基于病毒载体的不同基因调控方式的原理和选择

1. 病毒载体可以进行哪些方面的基因操作？

基因功能研究主要涉及功能获得和功能缺失，功能获得主要包括外源的过表达，内源性激活，功能缺失主要包括基因干扰和敲除等。借助病毒载体可以进行基因过表达、干扰、敲除和内源性激活等操作，其中基因包括编码基因和非编码基因。

2 不同基因调控方式的原理

基因功能研究中通常需要上调目的基因的表达来观察表型的变化。
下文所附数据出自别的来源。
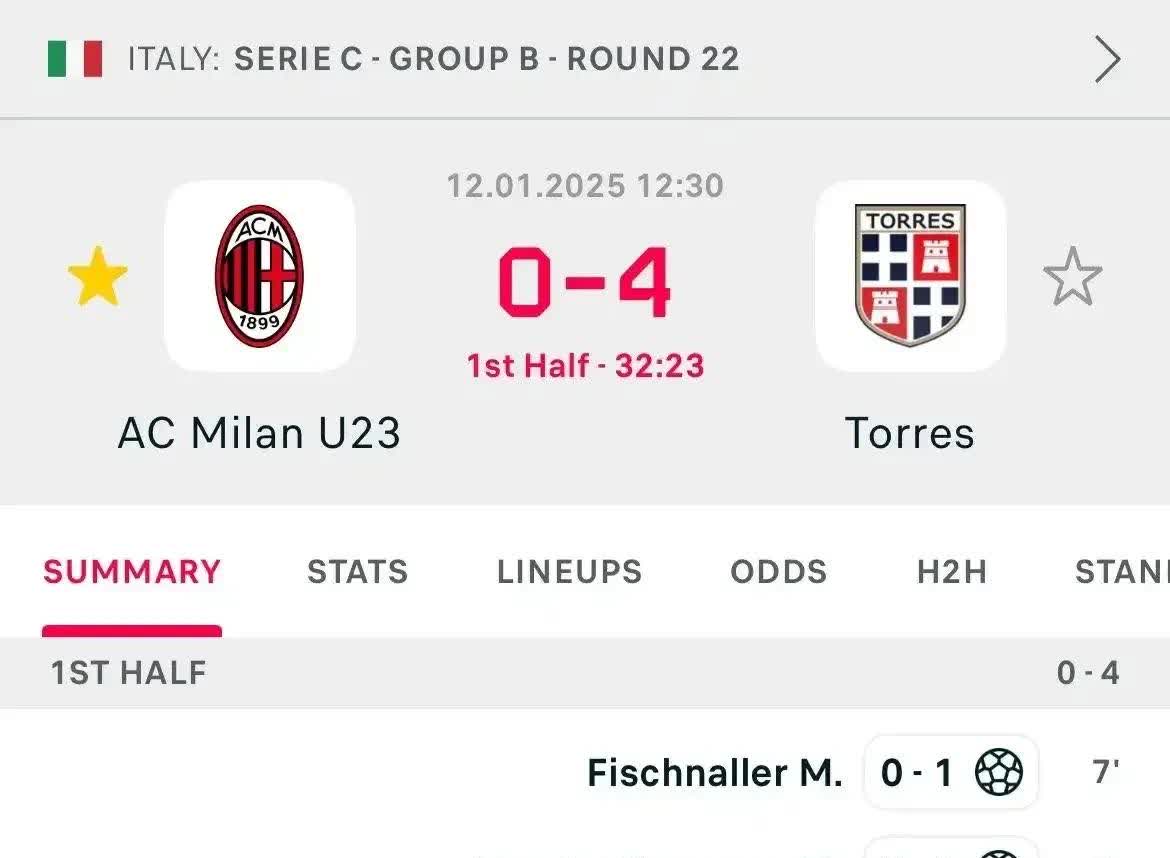The width and height of the screenshot is (1170, 858).
Task: Open scorer Fischnaller M. entry
Action: (715, 773)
过表达是将目的基因在宿主细胞大量表达的过程，其基本原理是将目的基因构建到工具载体上，导入细胞使基因实现大量转录和翻译，从而实现基因产物的过表达。

使用病毒载体进行基因的过表达操作是一项成熟的技术，研究者仅需根据实验需求选择合适的启动子、荧光、标签和抗性构建合适的载体，包装成病毒，感染细胞，即可实现基因过表达操作。
注：进行基因过表达前，首先需要对目的细胞进行本底表达检测，本底表达低，可以进行过表达操作，如果本底表达过高则考虑换同种其它细胞或进行基因干扰操作。

RNA干扰(RNAi)是正常生物体内抑制特定基因表达的一种现象，当细胞中导入与内源性mRNA编码区同源的双链RNA(dsRNA)时，该mRNA发生降解而导致基因表达沉默的现象。
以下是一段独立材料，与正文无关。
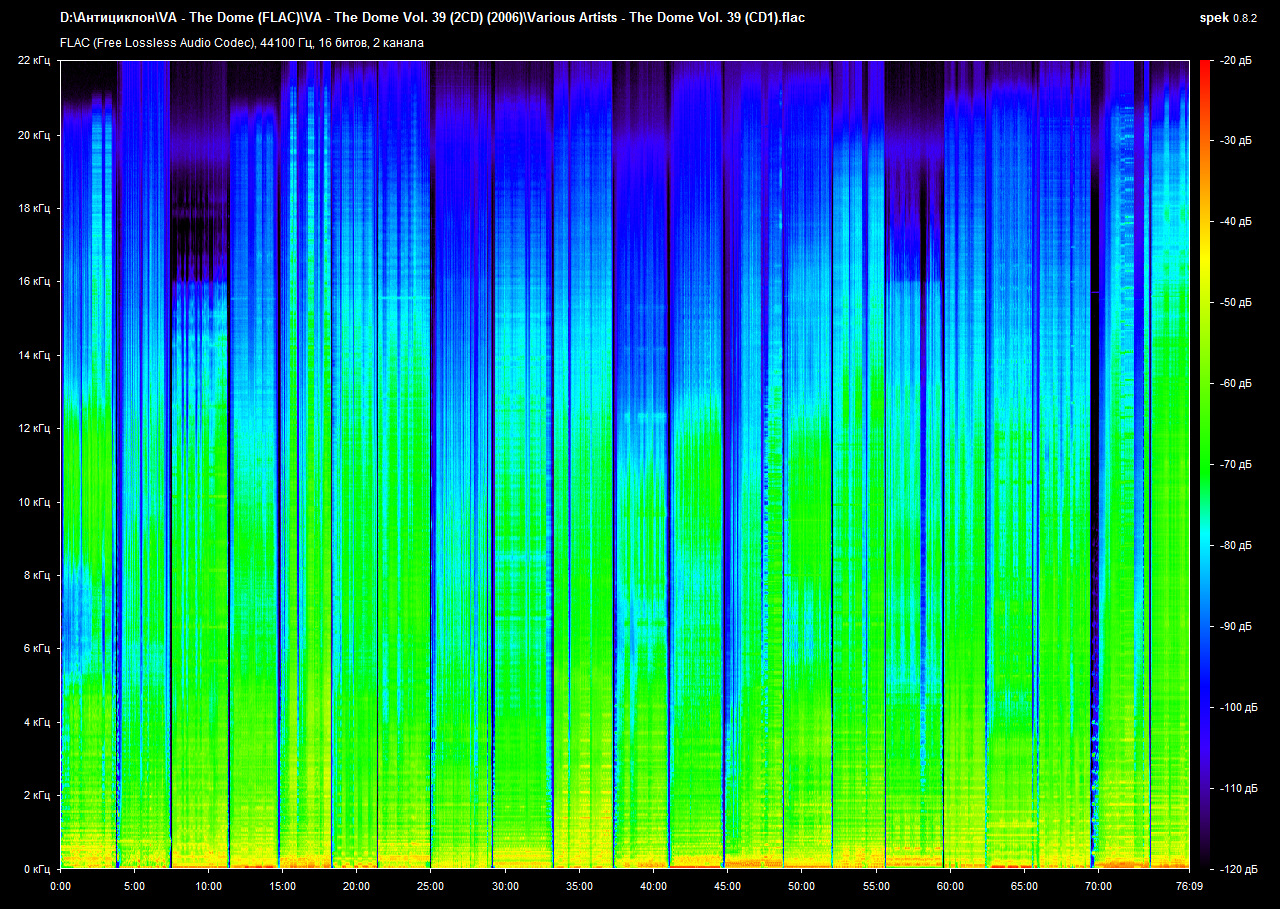Image resolution: width=1280 pixels, height=909 pixels.
Task: Click the 0 кГц frequency axis label
Action: click(37, 869)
外源dsRNA 进入细胞后产生的小分子干扰RNA（siRNA）的反义链和多种核酸酶形成了沉默复合物(RISC)，RISC具有结合和切割mRNA的作用而介导RNA干扰的过程。

注：进行基因干扰前，首先需要对目的细胞进行本底表达检测，本底表达高，可以进行干扰操作，如果本底表达较低，则考虑换同种其它细胞或进行基因过表达操作。

CRISPR/Cas9是一种能够对基因组的特定位点进行精确编辑的技术，其原理是核酸内切酶Cas9蛋白通过导向性RNA（gRNA）识别特定基因组位点并对双链DNA进行切割，造成DNA双链断裂，细胞利用非同源末端连接(NHEJ）或者同源重组（HR）方式对切割位点进行修复，实现DNA水平基因敲除或精确编辑。
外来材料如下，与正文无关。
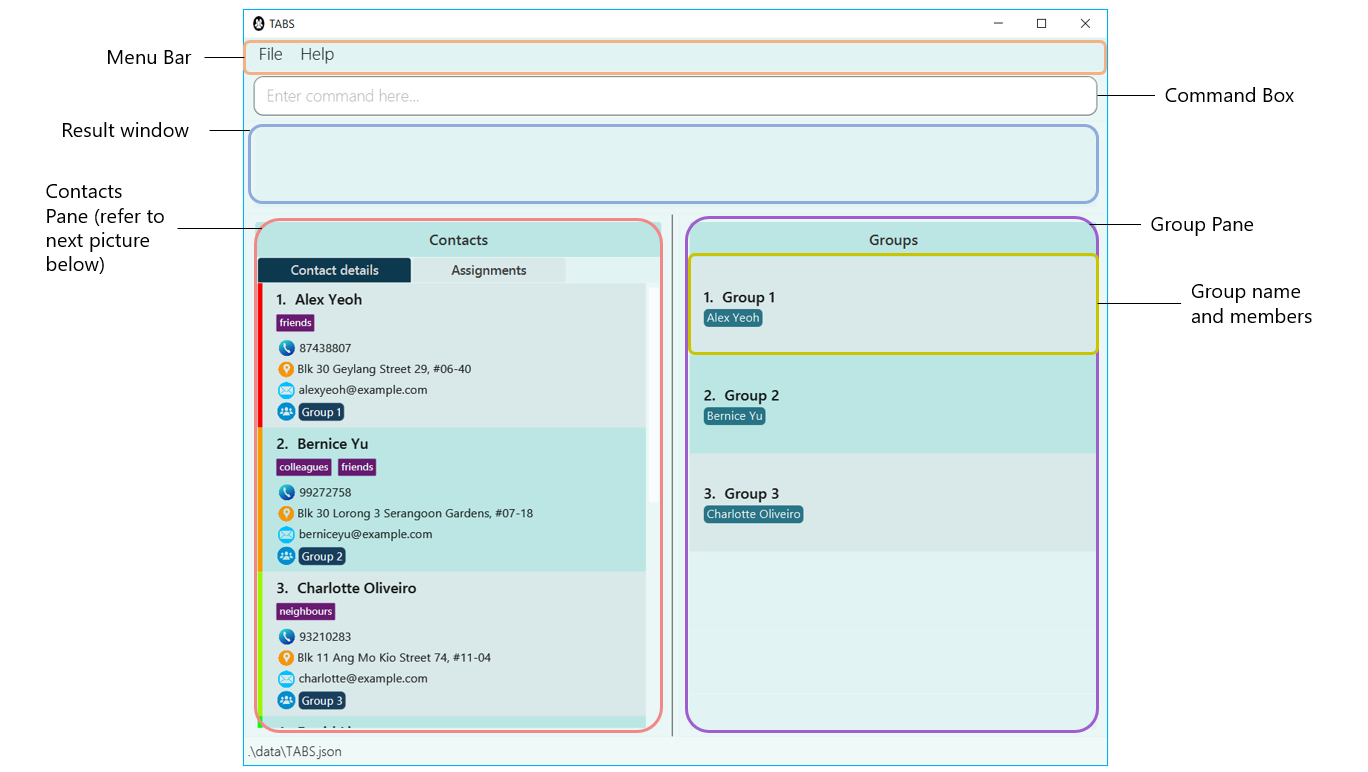
Task: Click the email icon beside charlotte@example.com
Action: 285,678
在基因敲除中，Cas9蛋白会在gRNA的引导下，对特定DNA位点进行切割产生双链断裂，随后细胞通过非同源末端连接方式修复DNA，在此过程中，将随机引起碱基的缺失或增加，基因发生移码突变，导致编码基因的敲除。
注：对于一些基因表达的蛋白功能比较强的情况下，干扰不足以产生表型的时候，可考虑借助CRISPR/Cas9技术，进行基因组水平的敲除进行基因的功能研究。

通过人为突变Cas9的RuvC1、HNH两个剪切位点，Cas9蛋白的切割能力损失变成dCas9蛋白，dCas9和sgRNA复合物可以在DNA的特定位置结合在DNA上，在此基础上，研究人员在复合物的后方连接一些转录调控元件，如转录激活的VP64、VP16等，转录抑制的KRAB等，同时将复合物锚定在基因转录起始区域的上游，即可实现对特定基因的转录激活或转录抑制。